Concerns about statin hepatotoxicity often discourage the use of statins in patients with NAFLD, resulting in the underutilization of statins and missed opportunities for the prevention of CVD [44]. However, data have shown that statin therapy is relatively safe and effective approach for reducing inappropriate lipid accumulation, hepatic lipotoxicity, steatosis, and liver fibrosis in patients with NAFLD [45, 46]. In patients with abnormal liver tests and a history of coronary heart disease, the use of statins was safe and effective for the secondary prevention of CVD [11, 12]. Moreover, several studies have indicated that the appropriate use of statins is associated with a reduction in the risk of developing NAFLD, progression of nonalcoholic steatohepatitis, and development of hepatocellular carcinoma [47, 48].
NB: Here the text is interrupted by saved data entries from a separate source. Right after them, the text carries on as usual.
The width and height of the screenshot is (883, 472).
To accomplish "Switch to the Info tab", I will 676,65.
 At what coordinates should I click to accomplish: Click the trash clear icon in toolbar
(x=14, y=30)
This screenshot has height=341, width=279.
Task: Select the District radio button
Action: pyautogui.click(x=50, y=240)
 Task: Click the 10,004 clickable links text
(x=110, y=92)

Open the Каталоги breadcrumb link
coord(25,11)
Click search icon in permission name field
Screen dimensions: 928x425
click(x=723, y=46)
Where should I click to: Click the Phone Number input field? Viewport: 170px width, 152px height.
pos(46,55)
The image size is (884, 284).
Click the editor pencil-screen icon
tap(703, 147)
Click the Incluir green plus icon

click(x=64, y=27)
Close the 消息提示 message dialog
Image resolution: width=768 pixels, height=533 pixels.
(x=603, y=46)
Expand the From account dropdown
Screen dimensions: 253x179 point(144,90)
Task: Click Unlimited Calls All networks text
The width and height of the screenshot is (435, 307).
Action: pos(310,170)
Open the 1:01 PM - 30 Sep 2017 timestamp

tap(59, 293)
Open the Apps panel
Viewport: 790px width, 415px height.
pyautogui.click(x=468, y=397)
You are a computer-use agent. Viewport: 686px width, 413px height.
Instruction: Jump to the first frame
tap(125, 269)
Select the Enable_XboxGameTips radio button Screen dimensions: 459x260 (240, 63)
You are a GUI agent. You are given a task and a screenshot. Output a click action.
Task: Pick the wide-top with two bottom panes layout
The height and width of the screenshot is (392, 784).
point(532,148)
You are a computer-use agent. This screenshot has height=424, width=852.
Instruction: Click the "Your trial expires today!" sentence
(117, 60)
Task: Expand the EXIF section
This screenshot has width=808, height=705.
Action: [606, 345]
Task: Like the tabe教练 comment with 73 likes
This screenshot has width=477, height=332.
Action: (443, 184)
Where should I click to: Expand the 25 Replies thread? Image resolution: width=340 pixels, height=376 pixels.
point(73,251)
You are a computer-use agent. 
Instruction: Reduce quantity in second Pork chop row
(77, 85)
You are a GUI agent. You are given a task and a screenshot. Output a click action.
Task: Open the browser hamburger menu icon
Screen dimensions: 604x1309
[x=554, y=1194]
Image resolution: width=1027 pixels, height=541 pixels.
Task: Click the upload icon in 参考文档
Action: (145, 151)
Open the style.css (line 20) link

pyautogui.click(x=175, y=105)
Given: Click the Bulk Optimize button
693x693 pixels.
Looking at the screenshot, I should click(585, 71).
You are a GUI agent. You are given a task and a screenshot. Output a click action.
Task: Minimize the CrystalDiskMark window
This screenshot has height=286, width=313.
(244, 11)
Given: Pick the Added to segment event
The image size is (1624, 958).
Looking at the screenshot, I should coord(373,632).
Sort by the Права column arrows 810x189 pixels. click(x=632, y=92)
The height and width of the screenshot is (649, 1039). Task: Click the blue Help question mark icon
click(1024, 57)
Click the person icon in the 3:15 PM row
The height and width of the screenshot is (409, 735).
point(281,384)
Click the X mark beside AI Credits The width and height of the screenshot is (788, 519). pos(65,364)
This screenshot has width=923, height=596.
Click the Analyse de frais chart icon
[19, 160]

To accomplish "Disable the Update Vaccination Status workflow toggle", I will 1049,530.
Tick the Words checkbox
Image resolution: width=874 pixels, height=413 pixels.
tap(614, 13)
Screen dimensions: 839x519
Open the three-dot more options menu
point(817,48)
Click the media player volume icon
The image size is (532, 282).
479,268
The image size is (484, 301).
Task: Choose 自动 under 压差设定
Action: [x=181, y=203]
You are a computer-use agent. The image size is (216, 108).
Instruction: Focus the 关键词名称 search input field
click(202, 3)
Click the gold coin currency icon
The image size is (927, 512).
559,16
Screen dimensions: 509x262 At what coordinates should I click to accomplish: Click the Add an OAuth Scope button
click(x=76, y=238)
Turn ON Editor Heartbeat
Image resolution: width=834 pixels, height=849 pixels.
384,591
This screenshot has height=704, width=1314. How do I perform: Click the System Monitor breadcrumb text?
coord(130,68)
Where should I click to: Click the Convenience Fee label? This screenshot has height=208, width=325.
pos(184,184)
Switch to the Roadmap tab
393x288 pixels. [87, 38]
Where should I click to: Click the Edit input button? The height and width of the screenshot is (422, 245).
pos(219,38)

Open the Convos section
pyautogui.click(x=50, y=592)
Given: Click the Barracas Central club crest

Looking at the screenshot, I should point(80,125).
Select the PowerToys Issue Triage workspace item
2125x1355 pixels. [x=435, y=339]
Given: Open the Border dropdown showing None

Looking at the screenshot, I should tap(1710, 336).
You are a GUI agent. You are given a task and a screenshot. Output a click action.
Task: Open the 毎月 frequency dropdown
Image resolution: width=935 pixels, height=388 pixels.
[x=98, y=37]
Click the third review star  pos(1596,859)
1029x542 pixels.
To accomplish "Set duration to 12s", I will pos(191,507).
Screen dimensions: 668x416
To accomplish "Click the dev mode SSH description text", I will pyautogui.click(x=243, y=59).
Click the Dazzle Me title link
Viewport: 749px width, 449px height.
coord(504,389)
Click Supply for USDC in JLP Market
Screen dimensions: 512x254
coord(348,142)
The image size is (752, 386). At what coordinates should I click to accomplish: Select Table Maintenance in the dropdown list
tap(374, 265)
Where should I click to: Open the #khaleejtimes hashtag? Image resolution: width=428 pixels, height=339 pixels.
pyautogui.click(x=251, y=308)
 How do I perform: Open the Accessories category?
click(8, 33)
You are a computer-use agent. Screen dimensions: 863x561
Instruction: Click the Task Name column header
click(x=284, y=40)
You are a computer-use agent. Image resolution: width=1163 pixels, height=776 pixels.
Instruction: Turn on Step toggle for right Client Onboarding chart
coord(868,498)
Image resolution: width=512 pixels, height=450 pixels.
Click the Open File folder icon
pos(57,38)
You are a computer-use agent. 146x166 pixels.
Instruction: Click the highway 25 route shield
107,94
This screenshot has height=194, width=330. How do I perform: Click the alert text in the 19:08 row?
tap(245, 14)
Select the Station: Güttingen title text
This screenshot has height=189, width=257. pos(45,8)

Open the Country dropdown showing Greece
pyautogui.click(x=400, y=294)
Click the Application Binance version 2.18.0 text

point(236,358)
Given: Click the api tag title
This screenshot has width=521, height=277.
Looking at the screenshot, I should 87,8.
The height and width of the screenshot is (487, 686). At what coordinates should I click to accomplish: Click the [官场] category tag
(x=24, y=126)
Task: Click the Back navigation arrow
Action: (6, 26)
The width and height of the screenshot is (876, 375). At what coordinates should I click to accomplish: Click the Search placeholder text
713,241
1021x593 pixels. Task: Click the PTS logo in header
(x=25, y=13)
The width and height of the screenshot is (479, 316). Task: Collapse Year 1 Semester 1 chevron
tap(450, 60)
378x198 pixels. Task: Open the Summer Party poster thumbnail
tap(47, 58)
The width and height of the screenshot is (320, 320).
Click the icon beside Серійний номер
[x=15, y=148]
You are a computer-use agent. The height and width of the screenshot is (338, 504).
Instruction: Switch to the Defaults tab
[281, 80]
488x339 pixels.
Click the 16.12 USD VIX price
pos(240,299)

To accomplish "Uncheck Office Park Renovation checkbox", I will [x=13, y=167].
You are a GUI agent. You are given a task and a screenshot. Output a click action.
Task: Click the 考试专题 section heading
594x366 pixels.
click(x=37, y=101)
This study has several limitations. First, this study was conducted retrospectively; therefore, it lacks the ability to establish causality. This study was also conducted in a homogeneous ethnic group of a single country, and caution is needed when generalizing the results. Due to the limitations of research using health insurance data, we did not have access to detailed information on clinical symptoms, specific laboratory data, indications for the statin prescription, and liver imaging or histologic studies, which are required to confirm a diagnosis of NAFLD. Lastly, it is unclear whether the benefits of statin therapy in the high FLI group are attributable to the established cardiovascular protective effect of statins or if they arise from direct improvements in NAFLD.

5 Conclusions

In this population-based, nested case–control study, statin therapy was associated with a reduced risk of CVD in patients with high FLI, which is a marker of NAFLD, but not in those with low FLI. Additional research is needed to determine the pathophysiologic mechanism between statin and NAFLD and the pharmacological implications of statins to patients with NAFLD.